• DATA EXCERPTS:
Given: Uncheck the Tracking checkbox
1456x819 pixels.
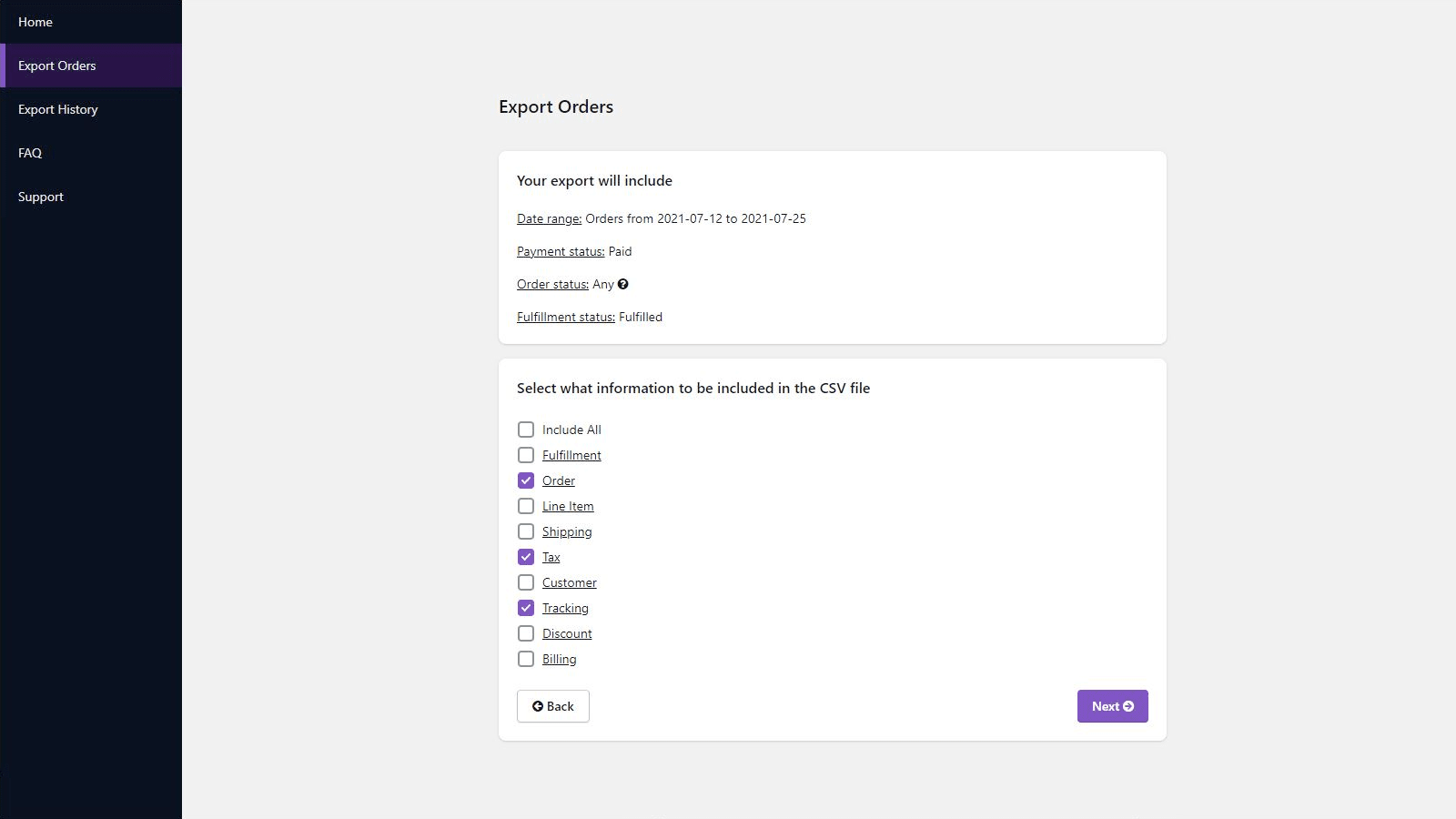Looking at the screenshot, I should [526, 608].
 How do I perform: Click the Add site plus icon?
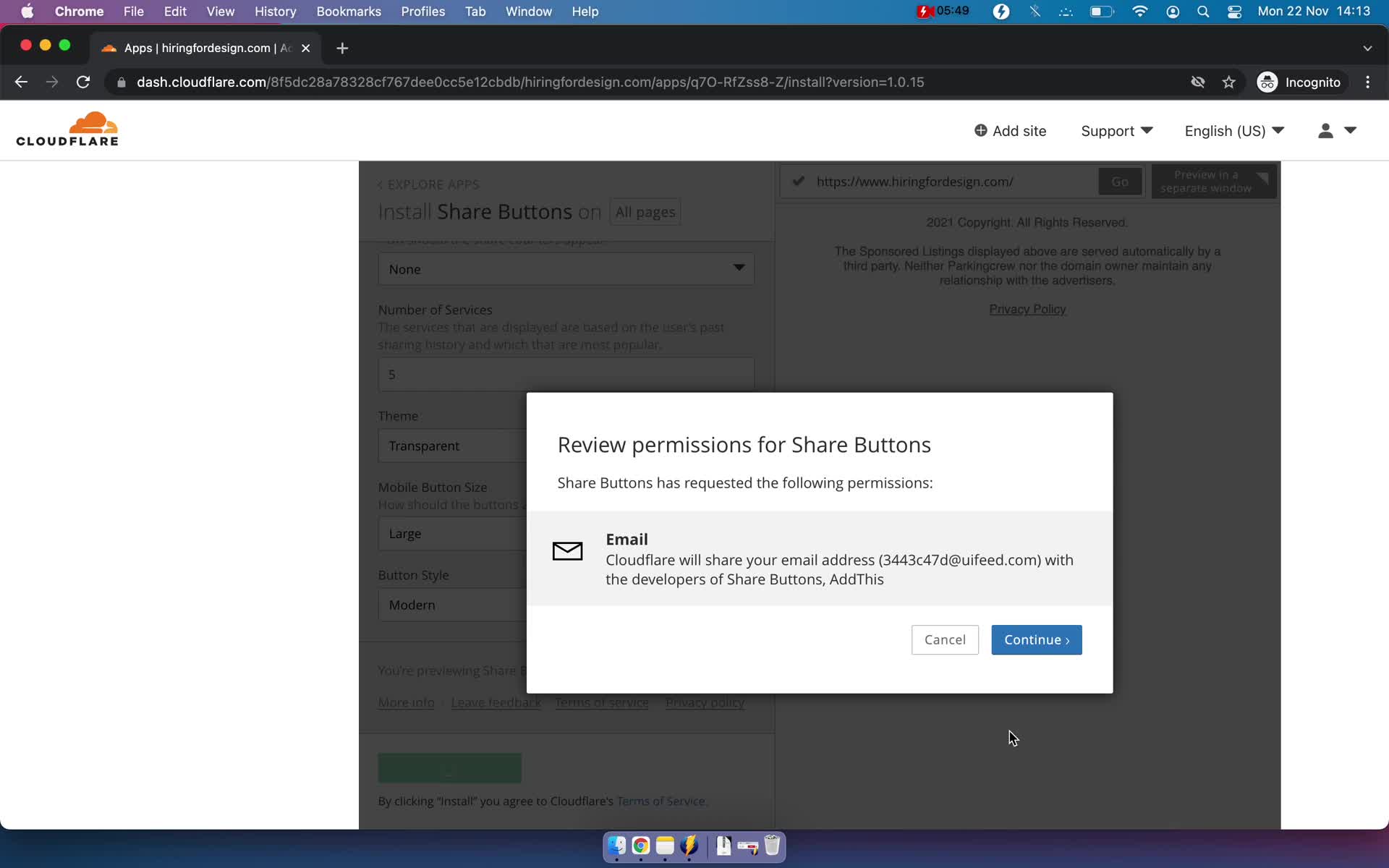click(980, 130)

• EXERCISE PROMPT:
Rewrite the entries above, replacing "checkbox" with "toggle" and keeping everything else the same. Omit the pictures.

• ANSWER TO THE EXERCISE:
Given: Uncheck the Tracking toggle
1456x819 pixels.
Looking at the screenshot, I should [526, 608].
 How do I perform: Click the Add site plus icon?
click(980, 130)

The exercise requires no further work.